WHAT HAPPENS on the football field matters, wrote Arthur Hopcraft in his book, The Football Man, "not in the way that food matters but as poetry does to some people and alcohol does to others: it engages the personality. It has conflict and beauty, and when those two qualities are present together they represent much of what I understand to be art."
Hopcraft, who died four years ago, might have been surprised how far the poetry of football has spread. We've seen it expressed at the Olympics this week by young women who play the game to the highest level, and older men have shown they still unde
rstand its rhythms and can draw a big crowd to watch the Legends series on ITV4.
All these people – young and old, men and women – have mastered the poetry of football. But the 'Gers of Ibrox simply can't fathom the artistry inherent in the simplest of ball games. Conflict and beauty? Rangers have got hold of the conflict bit – it's the beauty that eludes them.
"In the end Rangers played in such a defensive way that one day it would come back to haunt them," said Pat Nevin at the end of the debacle in Kaunas which sent Walter Smith's lot out of the Champions League and the UEFA Cup. "The fans will be furious and rightly so." Quite.
If you didn't have the pleasure of watching, it's hard to describe how woeful this game was. Suffice to say that if "Kirk Broadfoot" is the answer to the question, "Who was the outstanding Rangers player?" you can probably begin to understand the epic scale of the badness.
Amazingly, back in the BBC studio, top pundit Craig Levein appeared lost in admiration for the Rangers way. Giving a good impression of a man rehearsing for a job interview at a company he admires, Levein remained unmoved at half time by Kaunas's first goal. "That really caught me by surprise," he said. "I thought Rangers were comfortable. Rangers have been well in control." Even at the end when the £12m bounty for European qualification had gone west, he managed: "It's a shock."

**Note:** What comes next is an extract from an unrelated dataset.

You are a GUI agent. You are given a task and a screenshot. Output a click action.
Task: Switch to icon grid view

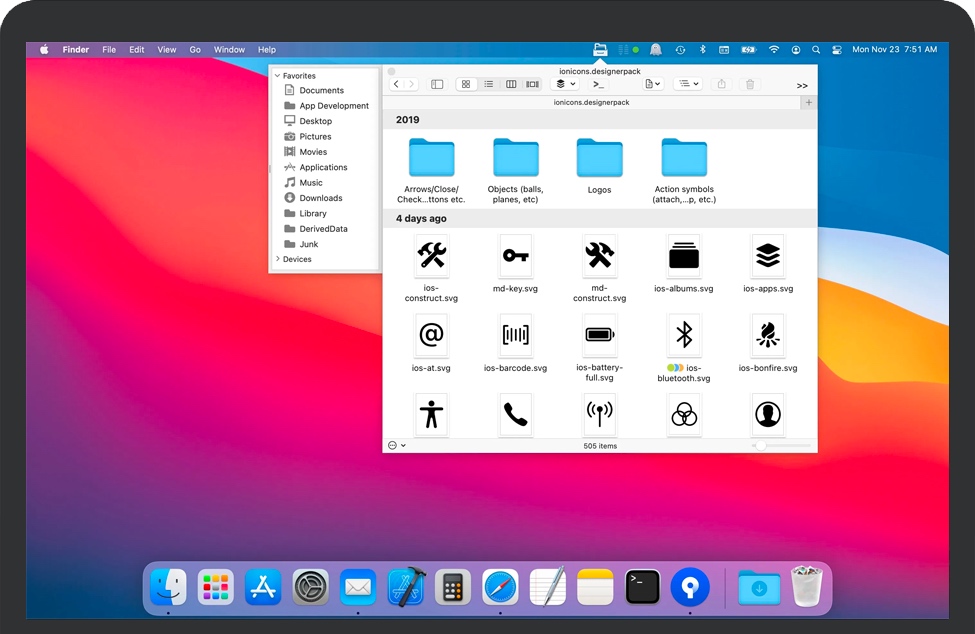point(466,85)
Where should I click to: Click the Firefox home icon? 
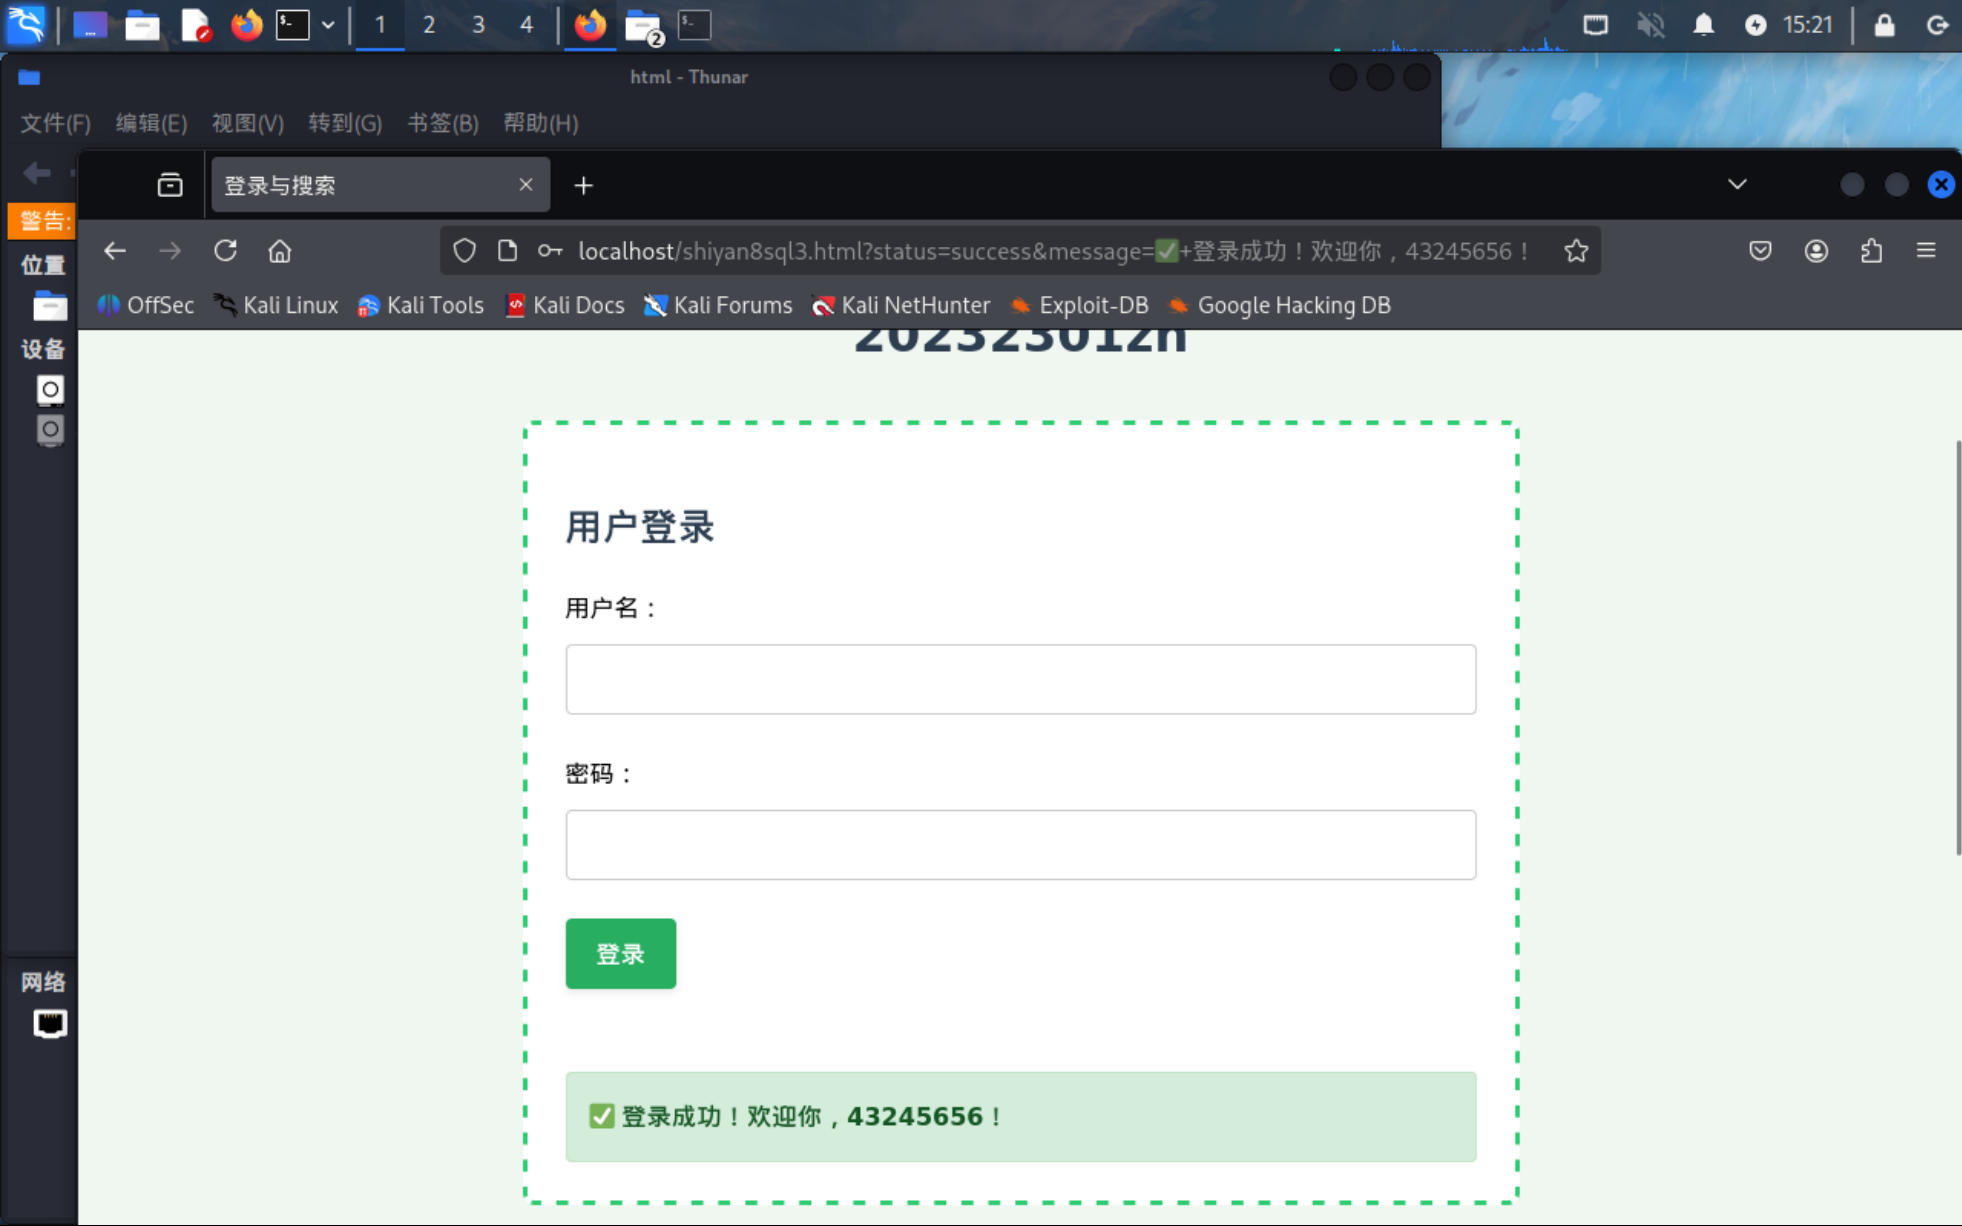[x=280, y=251]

Levein must have been watching with his eyes closed and his fingers in his ears, because it wasn't a shock at all. For the best part of the second half Rangers were playing for the draw, and with 10 minutes left looked simply desperate for the final whistle. They succumbed to Linas Pilibaitis, who looked a little like a striker and sounded a lot like a contagious disease. He certainly made Rangers sick.
Those who are Ibrox-minded will have found the week's other football instructive. Every game in the women's Olympic tournament had a skill and desire simply lacking from that match in Lithuania. And when Argentina's Ludmila Manicler (below) threatened to pull her shirt over her head in a goal celebration, it achieved the kind of impact on neutrals which Nacho Novo can only dream about. She didn't, but she's one to watch.
On Thursday it was the Legends competition, in which the veteran German side smacked five past England in the final of the Derek Dooley Memorial Trophy. The problem for the English, said Kenny Sansom, was the Jerries had "much more legs than us". And it's a fact, this kind of thing can influence a result. No wonder wise men say, never write 'em off.
I watched this game on-line at Justin.tv where along with a very dodgy live stream you get a chatroom with 64 inhabitants. Conservation ran thus: "Does ny1 talk lol." (Does anyone talk, laugh out loud) "Nobody talks because this is legends, everyone is too old and tired lol." "They should have put Gazza on the pitch lol." "Bring out the wheelchairs lol." This is the way you converse apparently if you're a 19-year-old with nothing to do, like Kyle Lafferty.
Among the Legends geriatrics on show was the former Bolton striker, Fredi Bobic, a decrepit specimen of 37, a year younger than Rangers' David Weir who 48 hours earlier had been playing in a real match in Europe. Bobic scored a hat-trick and looked 100% more mobile than Christian Dailly, a first pick at Ibrox. Expect Bobic to sign tomorrow – or Ally McCoist to make his comeback lol.